The previous blogs in this series have provided an overview of the gut microbiota and its various functions. This entry will take a closer look at how fermentation drives the relationship between diet and the gut microbiota.
Fermentation is defined as the breakdown of substances in the absence of oxygen and occurs in the colon, an oxygen-free environment where most of the gut bugs reside (1). The substances fermented are compounds that have escaped digestion in the upper gastrointestinal tract, typically as a result of either poor digestion, excess consumption, or simply because our bodies just aren’t capable of digesting them (2). These substances are predominantly dietary fibre and protein, but also includes other compounds such as fat and polyphenols (3).
Once in the colon, these substances are exposed to the gut microbiota.
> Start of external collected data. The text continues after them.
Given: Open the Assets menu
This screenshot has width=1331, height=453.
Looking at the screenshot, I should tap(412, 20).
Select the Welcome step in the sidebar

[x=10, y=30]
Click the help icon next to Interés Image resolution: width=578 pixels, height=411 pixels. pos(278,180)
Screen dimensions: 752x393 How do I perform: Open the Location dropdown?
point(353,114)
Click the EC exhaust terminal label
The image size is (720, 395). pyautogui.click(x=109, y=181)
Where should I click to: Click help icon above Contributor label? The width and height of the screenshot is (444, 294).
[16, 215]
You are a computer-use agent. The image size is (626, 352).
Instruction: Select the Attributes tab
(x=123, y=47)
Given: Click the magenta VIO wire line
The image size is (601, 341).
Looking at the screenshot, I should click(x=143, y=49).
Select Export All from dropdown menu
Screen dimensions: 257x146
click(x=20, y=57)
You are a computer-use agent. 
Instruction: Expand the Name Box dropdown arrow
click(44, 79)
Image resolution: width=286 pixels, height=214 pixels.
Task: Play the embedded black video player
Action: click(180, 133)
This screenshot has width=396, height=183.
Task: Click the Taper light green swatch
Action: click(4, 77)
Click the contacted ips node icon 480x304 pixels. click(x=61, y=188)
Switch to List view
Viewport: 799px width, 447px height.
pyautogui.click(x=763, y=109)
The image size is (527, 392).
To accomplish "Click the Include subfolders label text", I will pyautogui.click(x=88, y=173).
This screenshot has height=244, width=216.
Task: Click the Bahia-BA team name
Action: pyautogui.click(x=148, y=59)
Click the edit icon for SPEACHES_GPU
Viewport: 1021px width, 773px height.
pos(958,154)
Some of these microbes are capable of breaking down these compounds, releasing energy and nutrients into the colonic environment (2). This drives their metabolic activity and fuels their growth, supporting the overall microbial population and producing a range of by-products for our body or other microbes to use (4, 5).
The type of by-product produced depends on type of substance fermented. These by-products can be either:
Beneficial, such as include short-chain fatty acids (predominantly acetate, propionate and butyrate), vitamins (mainly vitamin K and B-group vitamins and vitamin K);
Benign or generally harmless, such as gases (such as carbon dioxide, hydrogen, hydrogen sulphide and methane); or
Potentially harmful, such as ammonia and phenols (6).
Importantly, and as discussed in last week’s blog post, fermentation of carbohydrates and carbohydrate-based substances (such as fibre) typically leads to production of beneficial and benign by-products, whereas protein fermentation is associated with the production of potentially harmful by-products (6, 7).
Take home messages
Carbohydrate fermentation can be a mutually beneficial process for both the human host and gut microbiota. We never really eat for just one – our trillions of little friends get fed with every bite. A balanced and nutritious diet with a good dose of fibre will keep everyone happy!
References
1. Sekirov I, Russell SL, Antunes LC, Finlay BB. Gut microbiota in health and disease. Physiological reviews 2010;90(3):859-904. doi: 10.1152/physrev.00045.2009.
2. El Kaoutari A, Armougom F, Gordon JI, Raoult D, Henrissat B. The abundance and variety of carbohydrate-active enzymes in the human gut microbiota. Nature reviews Microbiology 2013;11(7):497-504. doi: 10.1038/nrmicro3050.
3. Gibson GR, Hutkins R, Sanders ME, Prescott SL, Reimer RA, Salminen SJ, Scott K, Stanton C, Swanson KS, Cani PD, et al. Expert consensus document: The International Scientific Association for Probiotics and Prebiotics (ISAPP) consensus statement on the definition and scope of prebiotics. Nature reviews Gastroenterology & hepatology 2017;14(8):491-502. doi: 10.1038/nrgastro.2017.75.
4. Duncan SH, Louis P, Flint HJ. Lactate-utilizing bacteria, isolated from human feces, that produce butyrate as a major fermentation product. Applied and environmental microbiology 2004;70(10):5810-7. doi: 10.1128/aem.70.10.5810-5817.2004.
5. Ohman L, Tornblom H, Simren M. Crosstalk at the mucosal border: importance of the gut microenvironment in IBS. Nature reviews Gastroenterology & hepatology 2015;12(1):36-49. doi: 10.1038/nrgastro.2014.200.
6. Marchesi JR, Adams DH, Fava F, Hermes GD, Hirschfield GM, Hold G, Quraishi MN, Kinross J, Smidt H, Tuohy KM, et al. The gut microbiota and host health: a new clinical frontier. Gut 2016;65(2):330-9. doi: 10.1136/gutjnl-2015-309990.
7. Windey K, De Preter V, Verbeke K. Relevance of protein fermentation to gut health. Molecular nutrition & food research 2012;56(1):184-96. doi: 10.1002/mnfr.201100542.